Great advances in type 1 diabetes (T1D) and type 2 diabetes (T2D) treatment have been made to this day. However, modern diabetes therapy based on insulin injections and cadaveric islets transplantation has many disadvantages. That is why researchers are developing new methods to regenerate the pancreatic hormone-producing cells in vitro. The most promising approach is the generation of stem cell-derived beta cells that could provide an unlimited source of insulin-secreting cells. Recent studies provide methods to produce beta-like cell clusters that display glucose-stimulated insulin secretion-one of the key characteristics of the beta cell. However, in comparison with native beta cells, stem cell-derived beta cells do not undergo full functional maturation. In this paper we review the development and current state of various protocols, consider advantages, and propose ways to improve them. We examine molecular pathways, epigenetic modifications, intracellular components, and the microenvironment as a possible leverage to promote beta cell functional maturation. A possibility to create islet organoids from stem cell-derived components, as well as their encapsulation and further transplantation, is also examined. We try to combine modern research on beta cells and their crosstalk to create a holistic overview of developing insulin-secreting systems.

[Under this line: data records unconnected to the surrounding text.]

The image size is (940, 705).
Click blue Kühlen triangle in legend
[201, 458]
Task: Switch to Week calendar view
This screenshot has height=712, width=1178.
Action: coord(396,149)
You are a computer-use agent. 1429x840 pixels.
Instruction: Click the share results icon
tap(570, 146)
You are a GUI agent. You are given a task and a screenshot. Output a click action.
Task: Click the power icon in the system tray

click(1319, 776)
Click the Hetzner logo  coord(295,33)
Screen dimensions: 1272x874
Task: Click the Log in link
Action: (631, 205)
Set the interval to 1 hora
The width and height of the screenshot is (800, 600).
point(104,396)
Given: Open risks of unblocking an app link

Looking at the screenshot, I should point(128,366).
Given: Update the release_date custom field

时至今日,1 型糖尿病(T1D)和 2 型糖尿病(T2D)的治疗已经取得了巨大的进展。然而,基于胰岛素注射和尸体胰岛移植的现代糖尿病治疗方法有许多缺点。这就是为什么研究人员正在开发新的方法来体外再生产生胰腺激素的细胞。最有前途的方法是生成由干细胞衍生而来的β细胞,从而为胰岛素分泌细胞提供无限的来源。最近的研究提供了产生β样细胞簇的方法,这些细胞簇显示出葡萄糖刺激的胰岛素分泌——β细胞的关键特征之一。然而,与天然β细胞相比,干细胞衍生的β细胞不会经历完全的功能成熟。在本文中,我们回顾了各种方案的发展和现状,考虑了它们的优点,并提出了改进它们的方法。我们研究了分子途径、表观遗传修饰、细胞内成分和微环境作为促进β细胞功能成熟的可能手段。还研究了从干细胞衍生成分创建胰岛类器官及其封装和进一步移植的可能性。我们试图将β细胞及其相互作用的现代研究结合起来,以创建一个关于开发胰岛素分泌系统的整体概述。